A sports documentary that would be right at home as part of ESPN’s 30 For 30 series, McConkey is simultaneously engaging and frustratingly superficial. Written and directed by a team of five (Rob Bruce, Scott Gaffney, Murray Wais, Steve Winter, and David Zieff), the film recounts the life of Shane McConkey, renowned as perhaps the most influential skier ever, thanks to his to-the-extreme career. He was known as an envelope-pushing daredevil due to his passion for BASE jumping (i.e. leaping and parachuting off bridges, cliffs, and other treacherous heights) and wingsuit flying. His was a life of maximum risk, and he eventually paid the price for it 2009, when he attempted to ski off an Italian peak, disengage his skis, then glide via wingsuit to the terrain below. A malfunction in his ski releases led to his death at age 39.
The lead-up to that tragedy is McConkey’s framing device, and it casts a pall over the rest of the far more jovial proceedings. A child of divorce (his rarely seen father was also famous for his slope skills), McConkey realized at an early age that skiing was the only thing he wanted to do. Even after youthful attempts to make America’s national team proved unsuccessful, he pursued his passion with gusto, pushing past conventional boundaries with an intensity offset by a goofball sense of humor that often manifested via nude ski runs.
Equally inspired by his father’s ski films and the extreme-skiing classic The Blizzard Of Aahhh’s, McConkey incessantly videotaped himself both on and off the slopes, so McConkey is immensely bolstered by copious home movies of its subject. Primarily composed of up-close-and-personal footage of McConkey preparing for or pulling off insane feats, the film—which provides commentary from a host of friends, family members, and admirers—is, in a basic sense, as intimate as possible. It offers such close proximity to the man at work and play, over the course of three decades, that it provides a clear, compelling sense of his thrill-seeking recklessness and endearing silliness.
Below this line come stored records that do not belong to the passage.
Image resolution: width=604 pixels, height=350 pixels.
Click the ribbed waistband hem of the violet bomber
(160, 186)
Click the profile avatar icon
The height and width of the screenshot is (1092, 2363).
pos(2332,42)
And yet for all its amazing material of McConkey launching himself off death-defying crests, often shot via first-person helmet-cams, McConkey never truly scratches beneath the surface to investigate what compelled him to take such obviously fatal risks, especially once he got married and became a father. While the directors suggest that the seeds of this dangerous vocation may have come from a desire to feel a connection to his absentee father, that implication flies by as fast as one of McConkey’s terrifying tricks, leaving the film closed off from its center of attention. It’s possible that McConkey did what he did simply out of an indescribable, undeniable craving for the ultimate rush. Nonetheless, the film’s climactic refusal to wrestle with the causes, and the immense cost his profession cost him and his loved ones, turns McConkey into a charming puff piece.